Judith has recently retired from NCIC after a career in midwifery and nursing spanning 47 years.
She is very sad to be leaving the Trust during the middle of a pandemic but has done so to protect and shield her daughter, Katie.
Judith’s career started in 1973 at CIC with East Cumbria Health Authority at the age of 18.
She spent three years training as a nurse before landing a job in gynaecology as a staff nurse at the former City General Hospital in Carlisle.
In 1978 she moved to Newcastle General Hospital to train as a midwife and qualified the following year. After working in Newcastle she then took a job at the City Maternity.
She then went on to be a community nurse/ midwife, a dual role and obtained her District Nursing certificate and became a team leader in Brampton in 1985. She went on to be a Community Work Teacher and a Nurse Prescriber.
She said: “In 1993 we split the dual role and created a Community midwifery service in Brampton which gave the ladies a better service choice. and continuity.
“We not only delivered Mums at home but also created an official Domino service where we all had caseloads and carried out antenatal care, delivery in hospital and the postnatal care. It was successful but not sustainable due to regular and long periods of being on call.
“A very similar service is again being created nationally in the form of Continuity of Carer. It feels as if the service has come the full circle.”
During this time Judith had two children and graduated with an Honours Degree in Health Studies from St Martins College, Lancaster.
She then went to be a midwife at Penrith Maternity Hospital. She said: “I really liked it, at the time it was a GP led unit with a delivery facility and seven postnatal beds.”

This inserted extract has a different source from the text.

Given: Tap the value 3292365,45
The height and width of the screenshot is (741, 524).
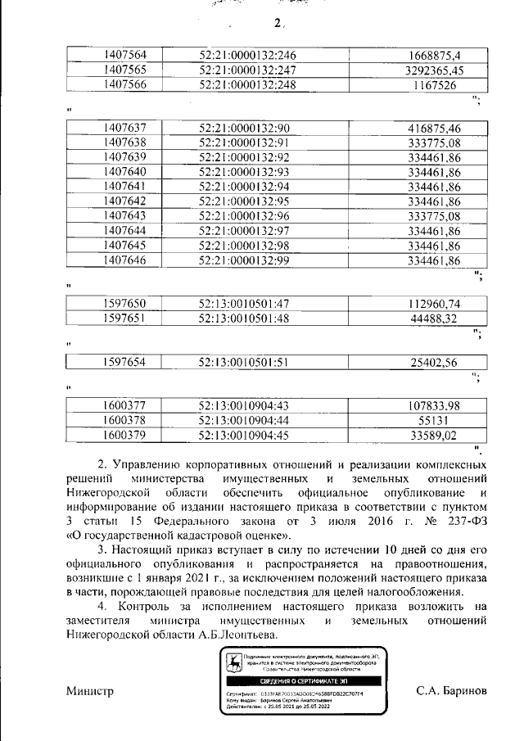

In 2001, Judith became a supervisor of Midwives – and later for a period of time - was Lead Midwife. The midwives became influential in creating a midwifery led unit and it was back to community midwifery and creating a stand alone birth centre.
Judith has also held positions as a Community Risk Midwife at Penrith and the Cumberland Infirmary and as a Community Midwife in Carlisle.
From late 2017, Judith has worked as a bank midwife and was latterly working, as part of the team of midwives based in Penrith’s Birthing Centre and covering Brampton, Alston and across Cumbria.
She said: “I will miss my work family both in the Community and the Hospitals and of course the mums. Seeing the girls in their own homes with their babies is wonderful. You really see a different side to them and find the real person. Being a midwife really is the best job in the world, it isn’t in fact a job it’s a vocation!
“It’s a pleasure and an honour to deliver anyone’s baby and to think I will never deliver again kind of upsets me. I used to count exactly how many I had delivered but I stopped at about 500. It will definitely be into the thousands.
“Ladies don’t forget and have been known to stop me in the street because they remember me from when I was their midwife and now that is developing into yet another generation.
“I have had a very rewarding career but now is the right time to go. It is what it is. Everyone is working so hard right now and I hate to go in the middle of a pandemic but Katie must come first.
“If I had the chance I would do it all again.”
Judith is going to renovate a house during her retirement and sew.